E’ successo ancora. E anche questa volta era un profugo fuggito dall’Afghanistan. Lo ha trovato un camionista bulgaro. Il cadavere era rannicchiato dentro il portellone posteriore del suo autoarticolato, in fondo alla stiva del traghetto greco Kriti II salpato da Igoumenitsa. Aveva 23 anni. E anche lui, secondo il referto del medico del porto di Venezia, è morto per soffocamento. Proprio come Alì, poco più di un mese fa. Anche lui morto asfissiato in fondo alla stiva, dentro il cassone del tir dove si era nascosto. Aveva la testa infilata in un sacchetto di plastica. Assassinato dalla frontiera.
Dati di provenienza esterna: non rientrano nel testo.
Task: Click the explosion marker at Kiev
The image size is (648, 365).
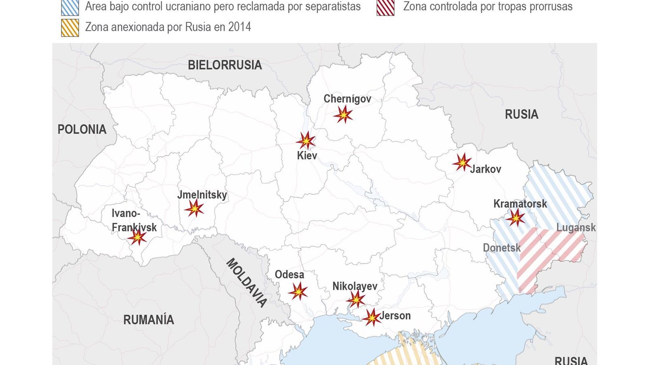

Proprio come il piccolo Zaher, travolto con il suo quaderno di poesie in tasca dalle ruote di un camion in manovra mentre cercava di fuggire dalla polizia portuale italiana.
Omicidi che avremmo potuto evitare semplicemente rispettando i trattati internazionali sui diritti dei rifugiati o, come nel caso di Zaher, la normativa italiana sui richiedenti asilo.

Ed invece i porti mediterranei continuano ad essere frontiere senza legge. Trincee in cui i diritti umani sono sospesi e affidati alla discrezionalità del momento. I profughi che hanno la fortuna di sbarcare ancora vivi vengono per lo più rimandati indietro, come pacchi postali con l’indirizzo sbagliato. Anzi peggio. Perché un pacco postale gode della garanzia di consegna in buono stato e della rintracciabilità via internet. I profughi no.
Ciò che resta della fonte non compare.